A futura memoria: la lezione di Calvino su sostenibilità e globalizzazione

Author di Daniela Privitera

Se nel mio lavoro ho mai colto un qualche mutamento dell’uomo contemporaneo, non potrò saperlo da me né dai miei contemporanei. È raro che i mutanti riconoscano la mutazione che portano in sé; saranno poi i mutati, divenuta la mutazione un’acquisizione stabile della specie, a riconoscere guardandosi indietro i loro profeti e i loro arcangeli[1].
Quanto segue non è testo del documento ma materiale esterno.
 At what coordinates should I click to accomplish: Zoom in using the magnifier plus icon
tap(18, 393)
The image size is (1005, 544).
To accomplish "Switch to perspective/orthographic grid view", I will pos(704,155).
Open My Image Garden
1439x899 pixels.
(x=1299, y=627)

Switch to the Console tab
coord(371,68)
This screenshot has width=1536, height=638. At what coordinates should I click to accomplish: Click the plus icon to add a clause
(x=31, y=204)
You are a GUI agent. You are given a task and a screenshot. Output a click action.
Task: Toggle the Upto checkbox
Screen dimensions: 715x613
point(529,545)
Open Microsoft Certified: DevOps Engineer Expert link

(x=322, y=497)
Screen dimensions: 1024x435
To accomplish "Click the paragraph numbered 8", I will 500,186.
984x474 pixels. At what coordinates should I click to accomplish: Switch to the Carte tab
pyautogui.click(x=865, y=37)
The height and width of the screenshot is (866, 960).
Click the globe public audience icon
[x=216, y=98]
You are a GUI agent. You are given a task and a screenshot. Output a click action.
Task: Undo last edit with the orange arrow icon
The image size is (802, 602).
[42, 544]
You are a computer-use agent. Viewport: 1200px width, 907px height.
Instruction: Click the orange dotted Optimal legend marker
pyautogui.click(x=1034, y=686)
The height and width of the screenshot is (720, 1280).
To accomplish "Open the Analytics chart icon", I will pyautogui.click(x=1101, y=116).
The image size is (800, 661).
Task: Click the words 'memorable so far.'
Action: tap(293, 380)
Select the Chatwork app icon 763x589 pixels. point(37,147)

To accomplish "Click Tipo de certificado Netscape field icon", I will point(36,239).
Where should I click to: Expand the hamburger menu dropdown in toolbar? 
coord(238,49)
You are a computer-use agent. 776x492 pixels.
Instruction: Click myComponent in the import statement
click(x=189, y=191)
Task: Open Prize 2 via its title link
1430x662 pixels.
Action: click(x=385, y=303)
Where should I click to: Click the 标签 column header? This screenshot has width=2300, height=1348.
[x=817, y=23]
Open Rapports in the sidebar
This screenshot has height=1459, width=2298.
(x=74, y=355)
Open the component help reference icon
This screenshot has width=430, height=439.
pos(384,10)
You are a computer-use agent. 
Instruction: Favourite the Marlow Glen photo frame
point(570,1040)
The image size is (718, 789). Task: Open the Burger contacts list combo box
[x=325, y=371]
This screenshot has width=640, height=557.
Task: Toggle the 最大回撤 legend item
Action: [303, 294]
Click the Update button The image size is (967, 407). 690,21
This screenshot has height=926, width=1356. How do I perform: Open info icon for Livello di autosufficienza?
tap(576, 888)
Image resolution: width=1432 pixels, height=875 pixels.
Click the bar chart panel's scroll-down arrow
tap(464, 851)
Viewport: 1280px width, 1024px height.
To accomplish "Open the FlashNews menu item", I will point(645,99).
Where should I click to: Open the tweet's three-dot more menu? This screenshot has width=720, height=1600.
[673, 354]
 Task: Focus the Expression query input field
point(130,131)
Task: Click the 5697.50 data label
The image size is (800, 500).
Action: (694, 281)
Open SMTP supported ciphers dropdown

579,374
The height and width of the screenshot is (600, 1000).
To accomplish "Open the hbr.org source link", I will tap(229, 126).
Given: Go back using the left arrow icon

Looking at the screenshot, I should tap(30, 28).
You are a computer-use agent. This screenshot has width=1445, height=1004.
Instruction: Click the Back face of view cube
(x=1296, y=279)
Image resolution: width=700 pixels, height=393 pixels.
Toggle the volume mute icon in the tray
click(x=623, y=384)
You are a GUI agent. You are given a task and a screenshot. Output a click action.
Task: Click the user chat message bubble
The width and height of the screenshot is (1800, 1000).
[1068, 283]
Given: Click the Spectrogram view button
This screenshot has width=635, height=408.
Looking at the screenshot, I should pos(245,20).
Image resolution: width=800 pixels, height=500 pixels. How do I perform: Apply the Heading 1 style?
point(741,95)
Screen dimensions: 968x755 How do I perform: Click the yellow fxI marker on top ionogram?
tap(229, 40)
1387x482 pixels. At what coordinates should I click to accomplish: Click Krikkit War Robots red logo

Era il 1966, e Calvino dalle colonne della «Nazione» si esprimeva con queste parole, parlando del romanzo contemporaneo e del suo legame con l’uomo di oggi. Immaginando i termini di un rapporto tra lo scrittore e la sua creazione, pur senza lasciarsi imbrigliare dalle mode, coglieva già in nuce le trasformazioni che avrebbero riguardato il Postmoderno. In altre parole, Calvino, virando verso la fase combinatoria della sua poetica, non smetteva di rimanere uno scrittore sapiente e saggio, presentando il gioco come un’infinita possibilità di invenzione. Se egli riconosceva, nel candore della sua onestà intellettuale, l’impossibilità di stabilire il valore del cambiamento in atto, affidava, però, ai posteri l’ardua sentenza di decretare la portata della sua profezia assieme alla lezione di buoni e cattivi maestri.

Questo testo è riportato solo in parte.